Foi um privilégio escutar também outra voz que faz a ponte entre o Norte e o Sul: Sangita Sheresthova é uma daquelas pessoas que cresceu entre mundos – nasceu do outro lado da cortina de ferro, em Praga, mas o pai é da Índia – e consegue dar corpo e criatividade à ideia de Cidadania Global. Facilitadora natural, investiga novos métodos de fomentar o diálogo intercultural e dirige atualmente o projecto de investigação ‘@CivicPaths’, na Universidade do Sul da Califórnia. O projecto dá corpo ao conceito de ‘Civic Imagination/imaginação cívica’ ou como ‘imaginar uma visão colectiva para um futuro melhor’ para apoiar comunidades diversas a canalizar a sua energia colectiva em prol de uma mudança real no mundo. Aguardamos com expectativa o seu livro no prelo: ‘Practicing Futures – um guia para domar a imaginação cívica’.

 

 

Do outro lado do mundo, enquanto as ruas de Hong Kong fervilham de contestação social, Alan Au, professor em Stanford e na Universidade de Hong Kong trouxe a sua análise da situação David e Golias face à China. Uma brilhante e nova forma de colaboração sem líderes, uma iniciativa cívica verdadeiramente partilhada, protege hoje os ativistas nas ruas do que aconteceu em 2013 quando os organizadores dos protestos foram presos e os estudantes torturados. Ativismo localizado e colaborativo, transversal à sociedade em vez de focado em líderes estudantis, fez do movimento um sucesso até agora. Sente-se o fervilhar de emoções que contraria a fleuma de um asiático, deixa-se adivinhar o receio da realidade para o pequeno David que enfrenta a poderosa vizinha (‘O tempo é a maior arma para a China’) e o pessimismo não escapa a quem pesquisa os fenómenos de censura tácita e auto-censura nas redações jornalísticas – mas a utilização que os ativistas de Hong Kong fazem dos média e de redes verdadeiramente sociais, tecnologicamente muito simples, é inspiradora na apresentação de Alan.

 

E quando falamos de literacia para os média, de ativismo e de armas para lutar contra a tirania, não podíamos deixar de escutar uma Senhora com esse grande: Elisa Lees Munoz, americana com origens aqui na vizinha Andaluzia, é directora da IWMF – Fundação Internacional para as Mulheres e os Média e gere programas de apoio e capacitação para mulheres jornalistas em todo o mundo, para que possam fazer o seu trabalho e ter uma voz, de forma o mais segura possível. Os bot, as fake news e as perseguições e difamações online tornam a atividade da fundação cada vez mais necessária para proteger mulheres jornalistas, não apenas em regimes ditatoriais mas aqui mesmo ao nosso lado – e o trabalho tem sido tão útil que estão neste momento a adaptar a formação para trabalhar com mulheres na política, que sofrem exactamente o mesmo tipo de assédio e perseguição digital.

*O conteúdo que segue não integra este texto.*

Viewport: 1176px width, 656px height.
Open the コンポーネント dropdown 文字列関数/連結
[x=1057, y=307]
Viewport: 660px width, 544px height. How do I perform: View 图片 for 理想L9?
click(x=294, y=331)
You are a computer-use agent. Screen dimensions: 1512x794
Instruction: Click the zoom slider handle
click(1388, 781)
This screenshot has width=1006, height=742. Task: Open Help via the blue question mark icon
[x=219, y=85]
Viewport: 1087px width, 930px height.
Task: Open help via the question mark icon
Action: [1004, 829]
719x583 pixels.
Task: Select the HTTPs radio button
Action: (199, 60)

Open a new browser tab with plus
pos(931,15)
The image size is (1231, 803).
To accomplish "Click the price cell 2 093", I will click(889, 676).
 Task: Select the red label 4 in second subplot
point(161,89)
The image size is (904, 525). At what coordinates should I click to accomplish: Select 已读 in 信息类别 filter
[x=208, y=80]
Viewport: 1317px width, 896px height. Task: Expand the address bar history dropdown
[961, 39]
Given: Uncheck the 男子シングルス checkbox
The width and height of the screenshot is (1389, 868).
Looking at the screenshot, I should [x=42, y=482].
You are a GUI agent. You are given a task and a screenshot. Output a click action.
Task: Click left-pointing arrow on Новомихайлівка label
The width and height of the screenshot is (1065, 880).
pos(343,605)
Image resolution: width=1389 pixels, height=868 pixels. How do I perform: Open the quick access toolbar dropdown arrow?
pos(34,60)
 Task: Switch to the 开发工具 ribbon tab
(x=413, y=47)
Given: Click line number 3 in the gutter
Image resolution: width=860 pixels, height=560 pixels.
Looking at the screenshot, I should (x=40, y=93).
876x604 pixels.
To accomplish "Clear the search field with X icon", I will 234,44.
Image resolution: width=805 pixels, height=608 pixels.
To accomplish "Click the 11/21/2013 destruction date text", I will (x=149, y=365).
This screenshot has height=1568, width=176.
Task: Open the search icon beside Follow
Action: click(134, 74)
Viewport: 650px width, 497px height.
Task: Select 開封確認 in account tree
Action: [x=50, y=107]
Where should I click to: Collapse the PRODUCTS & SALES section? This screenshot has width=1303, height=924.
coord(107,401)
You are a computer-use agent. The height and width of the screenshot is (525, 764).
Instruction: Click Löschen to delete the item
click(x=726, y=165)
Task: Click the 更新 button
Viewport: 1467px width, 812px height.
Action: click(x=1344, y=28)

Uma palavra ainda para Meg Fromm, uma educadora que conhece bem o sistema formal de ensino e é, também uma excelente co-facilitadora da Academia mano-a-mano com o Paul Mihailidis – e a brilhante Claudia Kuzman, da Universidade Americana de Beitute, Líbano, que perguntava: ‘como podem os factos lutar contra as emoções?’. Jornalismo cidadão, colaborativo e incluindo as vozes do sul: a coordenadora do projecto NewsScoop, Camila Warrender, trouxe todas estas questões para discutir em Salzburgo. A fotógrafa Karah Shaffer, do projecto ‘Faces of Change: Documenting America’ que retrata as mudanças económicas e sociais em várias cidades – começou com o projecto ‘Documenting Detroit’. Chris Harris que veio falar do poder da música e especialmente do Rap, para aproximar e educar as pessoas através dos média. E ainda, o generoso e criativo Pablo Martinez-Zarate, que nos veio oferecer ferramentas digitais e software livre para trabalharmos com os alunos e professores no MigratED – o nosso mui obrigado!